In the creative purpose, Adam and all his posterity, whether male or female were given dominion over the works of God’s hands. All were blessed, and all received the command to be fruitful and multiply. Does I Cor. xi. 3 ignore this patent fact? No, it looks at the matter from another angle. It grants all that may be said as to the oneness of the race in Adam, irrespective of age and sex, and does not question the full application of Gen. i. 26, 27 or Gen. v. 2 to woman equally with man. 

But the home or the Church is a unit, and in both there must be some sort of order and rule. Now, says Paul, it is evident that, while both Adam and Eve were linked together in the purpose of creation as expressed in Gen. i., it is equally true that “Adam was first formed, then Eve” (I Tim. ii. 13), and this fact is made the basis of the Apostle’s argument in I Cor. xi. 8, 9, to show that within the human circle, whether in the home (Eph. v. 23), or in the Church viewed as an assembled company on earth (I Cor. xi.), the ‘image’ of God as expressed in headship is vested in the man, and that, just as the head of Christ is God, and the head of man is Christ, so the head of woman, within this circle of humanity, is man. 

“For a man indeed ought not to cover his head, forasmuch as he is the image and glory of God: but the woman is the glory of the man” (I Cor. xi. 7). 

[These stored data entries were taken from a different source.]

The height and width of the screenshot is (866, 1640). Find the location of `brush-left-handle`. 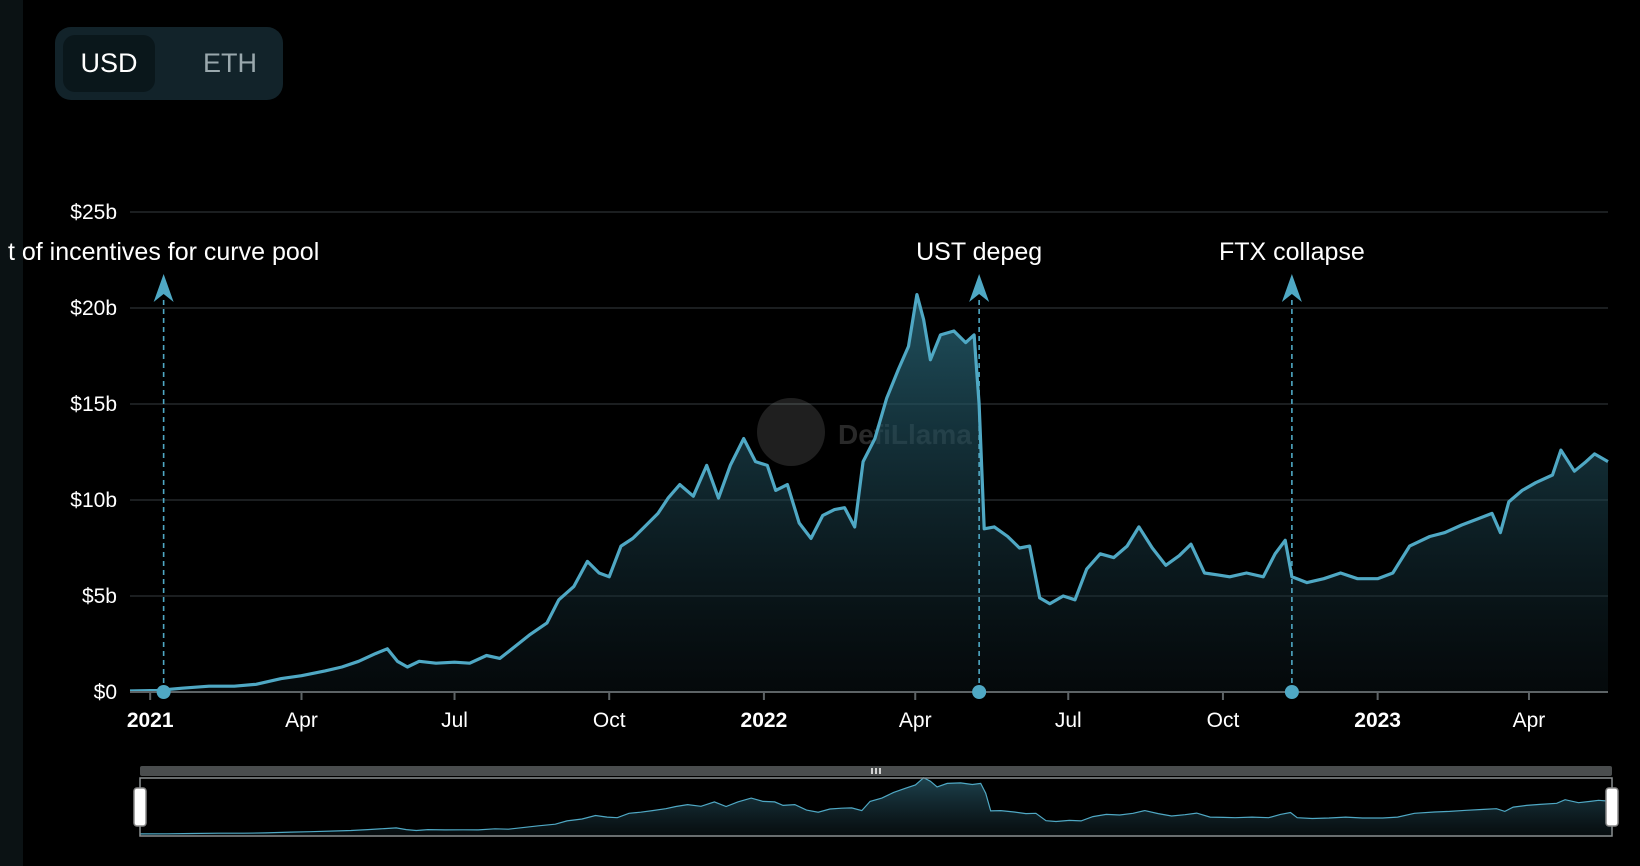

brush-left-handle is located at coordinates (140, 807).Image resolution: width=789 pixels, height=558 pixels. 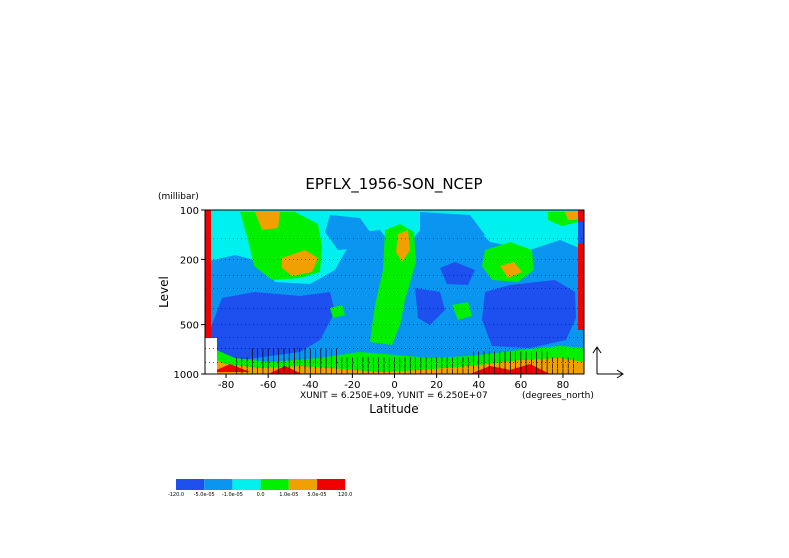 What do you see at coordinates (572, 216) in the screenshot?
I see `contour-band-orange-top-right` at bounding box center [572, 216].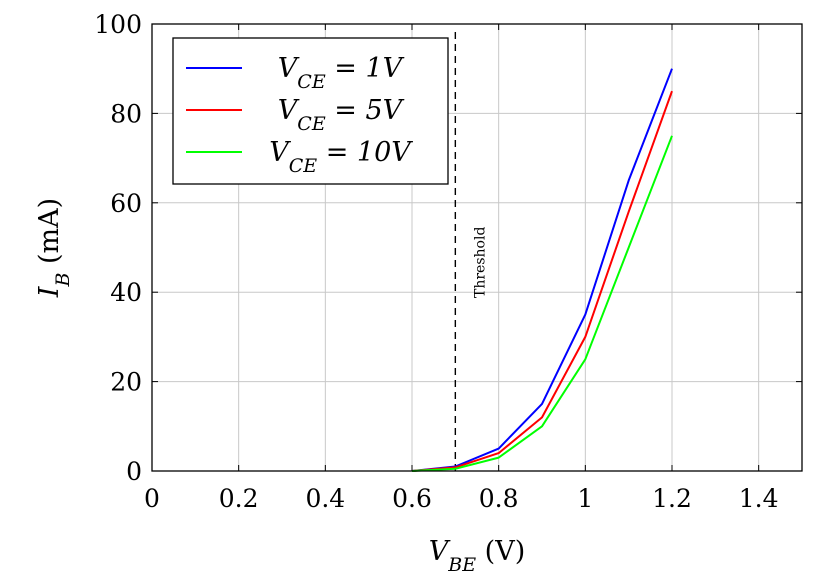  What do you see at coordinates (759, 498) in the screenshot?
I see `x-tick-label: 1.4` at bounding box center [759, 498].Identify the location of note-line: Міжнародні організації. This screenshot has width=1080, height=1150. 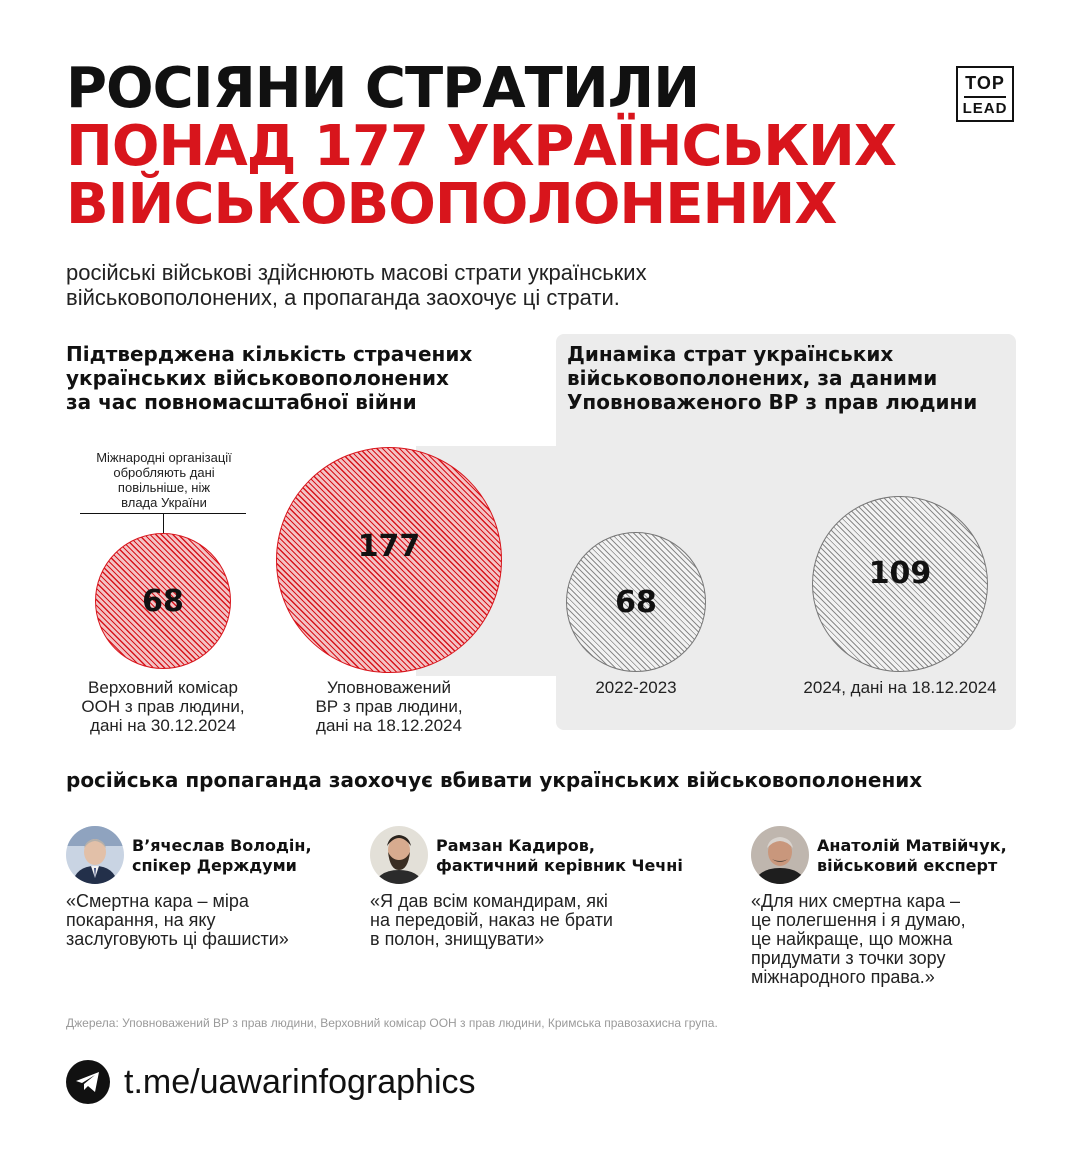
(164, 458).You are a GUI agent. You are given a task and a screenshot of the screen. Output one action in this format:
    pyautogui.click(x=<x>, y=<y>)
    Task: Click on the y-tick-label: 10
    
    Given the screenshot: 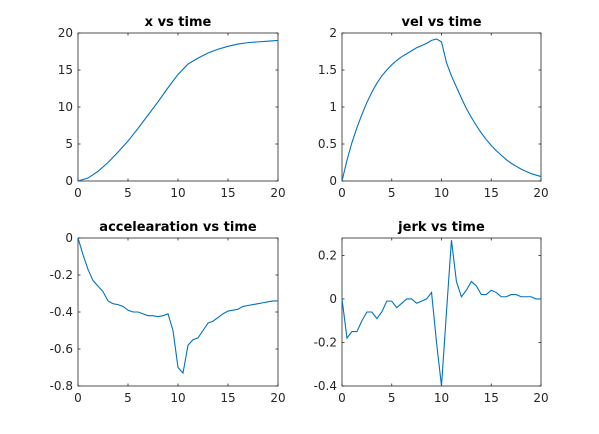 What is the action you would take?
    pyautogui.click(x=66, y=107)
    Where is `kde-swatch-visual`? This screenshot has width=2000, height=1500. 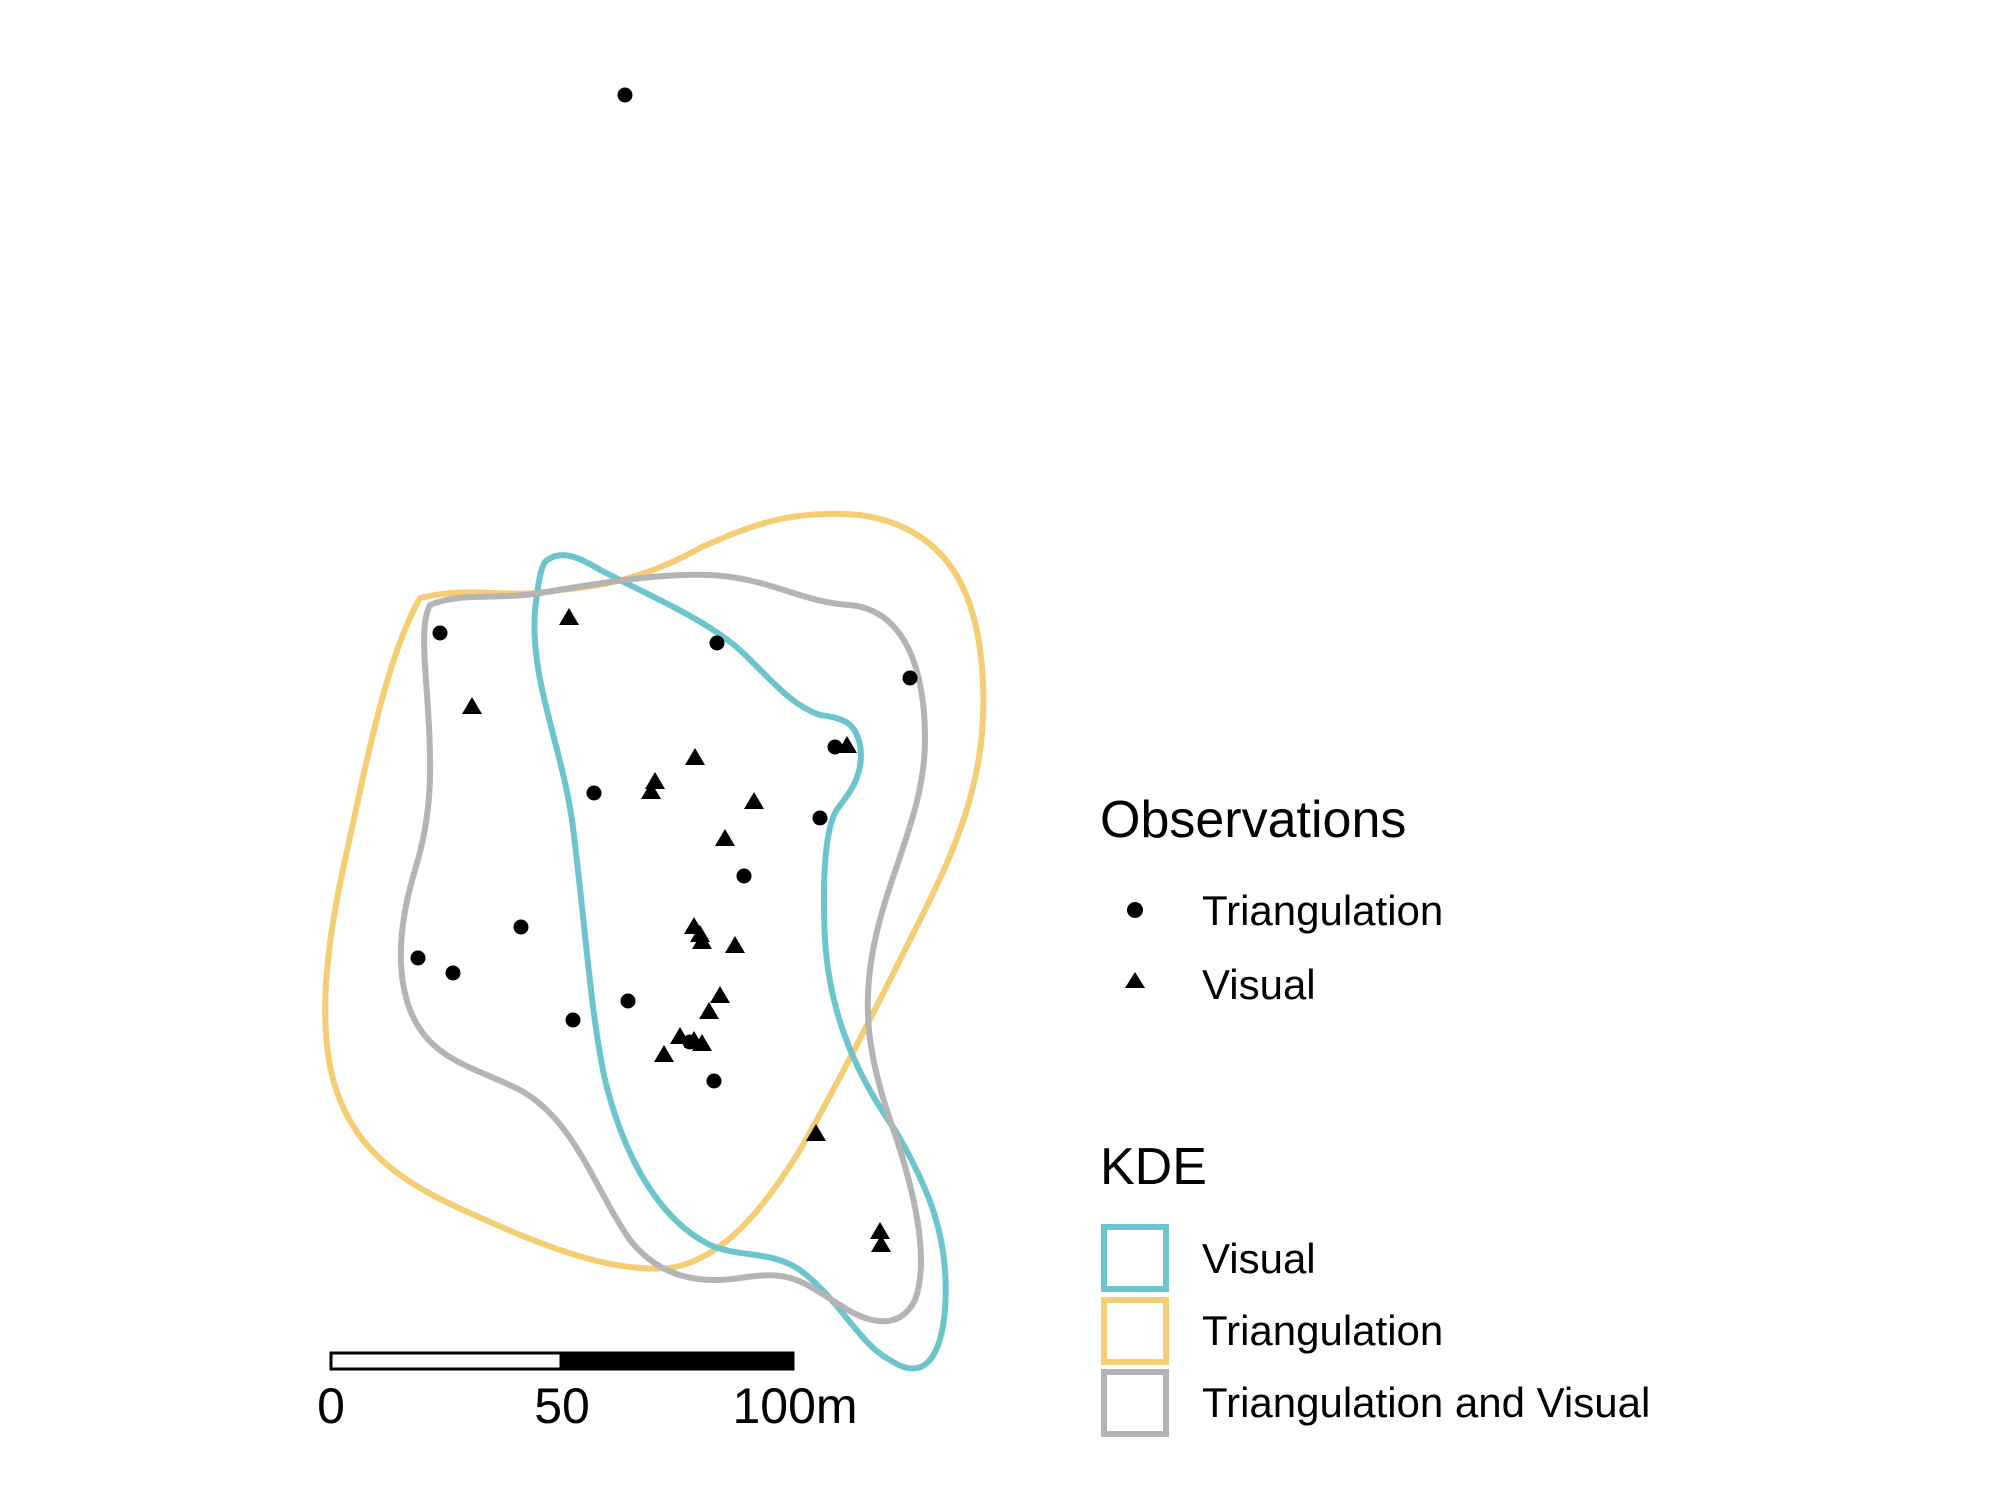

It may appear on first consideration that this passage need not have been included in the references, seeing that we are concerned with the goal of the ages, and the ultimate realization of the Divine image in man, but no examination of Gen. i. 26, 27 would be complete without the light received from I Cor. xi., and further, one features emerges which is important, namely, the fact that the divine Image, finds one of its expressions in headship. Now all rule, authority and power are to be subjected beneath the feet of the Lord in that day, and that leads us to see, at least two things: 

(1) The headship of man, foreshadows the universal headship of Christ, continuing in the frail successors of Adam what he himself only very dimly represented. 
(2) This headship of man is temporary. When the goal of the ages is reached ALL rule and authority will have gone; and this indicates that man’s headship now does not foreshadows the END, but foreshadows the Mediatorial office of Christ that leads up to the end, when God shall be all in all. 

A great deal of heartburning on the part of Christian women, and a great deal of foolish self-assertion on the part of Christian men, would never have been had BOTH men and women realized that they were but playing an appointed part. Neither men nor women in themselves are either superior or inferior to one another, and before Paul enjoins the wife to be ‘subject’ or to ‘submit’ to her own husband he exhorts BOTH to ‘submit’ or be ‘subject’ to one another. It is just as foolish for a man to assume that he is intrinsically superior to a woman because he has been cast for the role of ‘head’, or for a woman to think that she has been degraded because she has been cast for a lower part, as it would be for an actor to assume royal airs and insignia simply because for a brief hour he played the part of a king in a Shakespearean tragedy. Neither the man nor the woman are anything else in this matter than ‘shadows’, and it would not do any harm to us all, sometimes to remind ourselves of the fact. The ‘submission’ enjoined in this relationship is but an anticipation of the greater ‘submission’ of I Cor. xv. 27, 28; for the same word hupotasso is used by the same writer in each epistle. 

The remaining references to the ‘image’ that we have listed must now be considered. Meanwhile let us gladly yet humbly accept the role that Divine wisdom has appointed, remembering that it is an unspeakable honour to have ANY part in the outworking or the foreshadowing of our heavenly Father, and to be allowed, both in our homes and in our church order, to anticipate however faintly, the relation of Christ to His believing people.